BBC Micro in Broadcasting House window.
Picture © copyright Rain Rabbit, used under Creative Commons licence.
The fixation with the new informs every society as the art historian and critic, Robert Hughes, wrote and narrated in his 1980 television series entitled The Shock of the New: Art and the Century of Change. In the accompanying book, Hughes examined the development of art and culture from the late 19th to the late 20th century: the period of what is known as modernism. Essentially, modernism is a view of the world that posits the progress of science and technology and its underlying culture as the organising principle of rational modern society. The early proponents of modernism proclaimed that it had dramatically changed the world in a very short period.

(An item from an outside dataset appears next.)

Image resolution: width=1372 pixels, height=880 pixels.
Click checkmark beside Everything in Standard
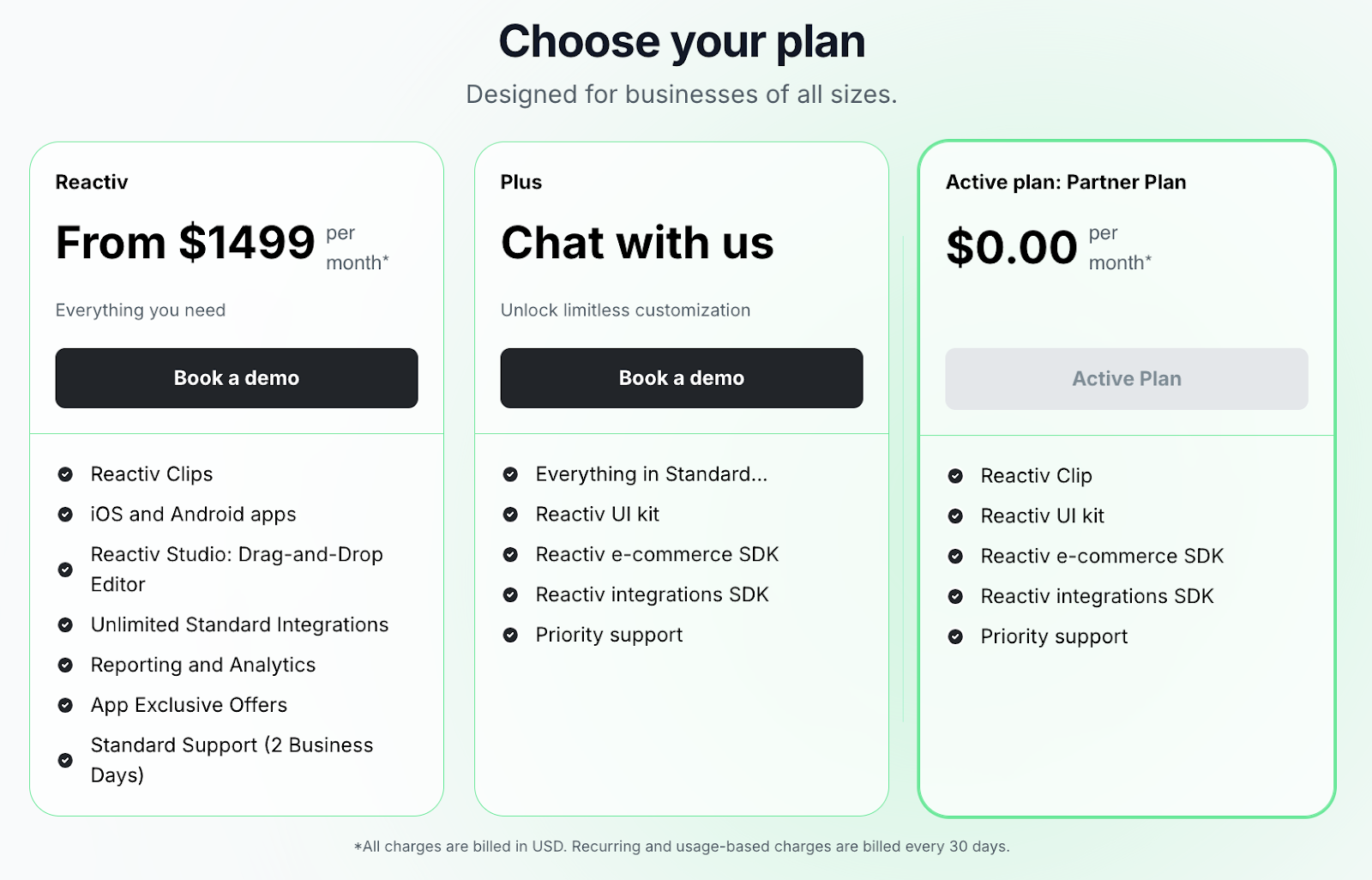(510, 474)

The late architectural writer, Reyner Banham, was the author of the book, Theory and Design in the First Machine Age. For Banham, the First Machine Age was ushered in by the invention of electricity which created the conditions for innovations like the telephone, the gramophone, the washing machine, etc. The Second Machine Age, starting around the 1960s, is characterised by mass production techniques producing electronic devices, which are consumed universally and symbolised by a single source of mass communication – the television. The Third Machine Age can be said to have started with the invention of the personal computer and the mobile. Whether the Internet represents a fourth age or a fifth Kondratieff wave (named after the Soviet economist Nikolai Kondratieff, who developed the idea of 50 year cycles of technological innovation) is open to question. But, despite the recent febrile claims that we live in a weightless economy, it is the mass of human interaction with technology that appears to be the central condition of our species.

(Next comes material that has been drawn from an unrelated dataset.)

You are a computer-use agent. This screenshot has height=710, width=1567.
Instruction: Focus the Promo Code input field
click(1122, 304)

This truism leads us to the question of employment longevity. There have always been claims that how we organise our economy is a break with the past. Labour market flexibility, portfolio and virtual workers are part of the heady stuff reported by journalists every day as though it was the global reality of the contemporary work environment. Unfortunately, journalists too frequently psychologically externalise their own experience onto everyone else. My grandfather was a flexible worker: he was part of the casual labour system at Southampton Docks at the start of the 20th century – he worked when he was chosen from the queue of men similarly seeking a day’s pay. My father worked for 30 years for a nationalised industry that, in the 1950s, threatened to sack all the staff at the engineering base on a Friday night and re-employ them on inferior contracts on the following Monday morning: flexibility is nothing new.

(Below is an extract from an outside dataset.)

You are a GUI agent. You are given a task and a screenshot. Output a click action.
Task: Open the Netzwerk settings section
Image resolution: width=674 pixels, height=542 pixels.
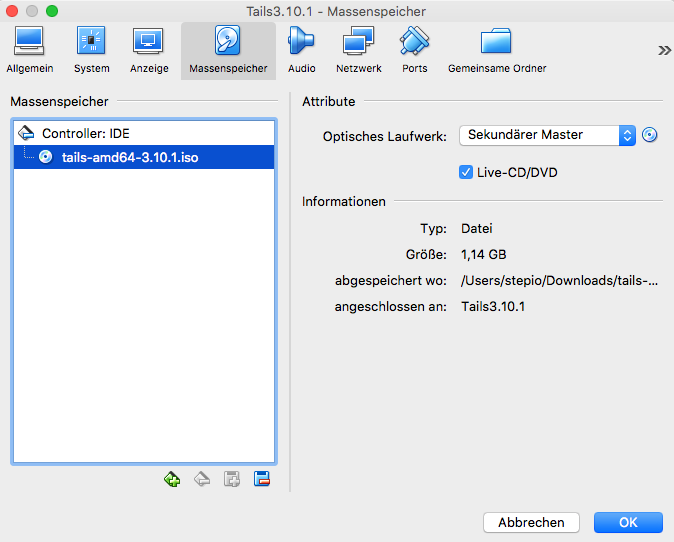358,50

The average length of employment in the same company is 5.6 years in the UK, yet there appears to be a cultural aversion to long service in this country as though it was antediluvian. It was heartening to hear that the three guests on The Bottom Line had been with their companies for a long time and that a third of Ford workers had spent twenty-five years there. In a society in which there are more 60 year olds than 16 year olds, it is doubly curious. Moreover, the loss of corporate and policy memory was shown to almost devastating effect at the onset of the financial crisis. In many important sectors of the economy, experience is at a premium. Yet discrimination in the workplace and too strong an emphasis on the beauties and beatitudes of new technology, sui generis, and every associated ‘nouvellle vague’ blights all our lives. Ageism like any form of short or long discrimination is not rational. More importantly, it is not right.